Horas antes do desastre, quando milhares de litros de gasolina começavam a ser transportados de Cubatão para o terminal de Santos - por um dos dutos -, uma válvula do terminal, que deveria estar aberta para receber o combustível, estava totalmente fechada, o que teria causado uma forte pressão no duto, culminando no seu rompimento e, consequentemente, no vazamento de cerca de 700 mil litros de gasolina, que se espalharam rapidamente pelas lamas do mangue. A partir daí, em poucos instantes um fogaréu se alastrou por toda a favela. A hipótese de má conservação dos dutos, construídos nos anos 40, e que havia anos não passavam por manutenção, também não foi descartada na investigação.

Outro fator agravante, com relação ao socorro às vítimas, foi a negligência da Petrobras, que, ao ser alertada por moradores logo no início do incêndio, rebateu que não poderia tomar nenhuma decisão até a chegada de seu engenheiro responsável, que residia em Santos na época. De acordo com um tenente da Polícia Militar, que coordenava os socorros na favela, a espera de mais de uma hora pela chegada do profissional complicou ainda mais os trabalhos de busca.


O "Notícias Populares" informou que muitos dos mortos dificilmente seriam identificados, já que parte considerável das vítimas havia sido totalmente carbonizada. Alguns corpos, de acordo com testemunhas, reduziram-se a um montante de cinzas de cerca de 30 centímetros.

No dia 27 de fevereiro, o "NP" publicou mais uma manchete com novas informações da tragédia. Intitulada "O dia seguinte em Cubatão: 300 mortos", o jornal aumentou em mais 100 o número de vítimas pelo incêndio. Os novos dados, conforme anunciados pelo jornal, foram cedidos por um delegado de polícia de Cubatão e por uma das equipes de bombeiros que trabalharam nas buscas. Fato é que dias depois o número foi oficializado em 93 óbitos.

A última reportagem sobre o incêndio foi publicada pelo "Notícias Populares" no dia 28 de fevereiro, quando informou o resgate de outros quatro corpos que estavam enterrados em meio ao mangue.

Três meses depois do acidente, os promotores criminais Marcos Ribeiro de Freitas e José Pedreira Passos, que acompanharam as investigações, pediram à Justiça o indiciamento de 24 pessoas como sendo as responsáveis pela tragédia, entre elas o então presidente da Petrobras, Shigeaki Ueki, e o então prefeito de Cubatão, José Oswaldo Passarelli. Ueki, que entrou com pedido de habeas corpus, ficou isento do processo, e Passarelli viu o juiz Décio Leme de Campos rejeitar o pedido de seu indiciamento. Em agosto de 1985, a 2ª vara de Cubatão condenou 12 funcionários da Petrobras pelas 93 mortes, com penas de sete meses a um ano de prisão. Contudo, um ano depois, todos foram absolvidos.

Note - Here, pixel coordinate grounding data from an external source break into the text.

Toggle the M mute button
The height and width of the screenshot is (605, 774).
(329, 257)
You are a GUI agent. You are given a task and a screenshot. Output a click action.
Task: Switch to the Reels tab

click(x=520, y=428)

Crédito: Lalo de Almeida - 11.out.2001/Folhapress
Crianças brincam em espaço que abrigava parte da favela incendiada nos anos 80

Em junho de 2014, o acidente da Vila Socó entrou em pauta na Assembleia Legislativa do Estado de São Paulo, numa audiência pública promovida pela Comissão da Verdade do Estado de São Paulo. O objetivo da discussão é reabrir o caso e apurar as reais dimensões do acidente, que podem ter sido abafadas pelo regime militar que ainda vigorava naquele período.

Embora a Justiça ainda não tenha apontado qualquer responsável pelo incêndio, a Petrobras teve que indenizar todas as vítimas. Grande parte dos sobreviventes reconstruiu suas casas no mesmo local do incêndio.

Hoje, constituída por casas de alvenaria, ruas asfaltadas e um posto de saúde, a Vila São José não lembra em nada a Vila Socó de outrora. No entanto os dias 24 e 25 de fevereiro de 1984 viraram marcas irremovíveis na memória daqueles que sobreviveram a uma das mais infernais tempestades de fogo daquela década.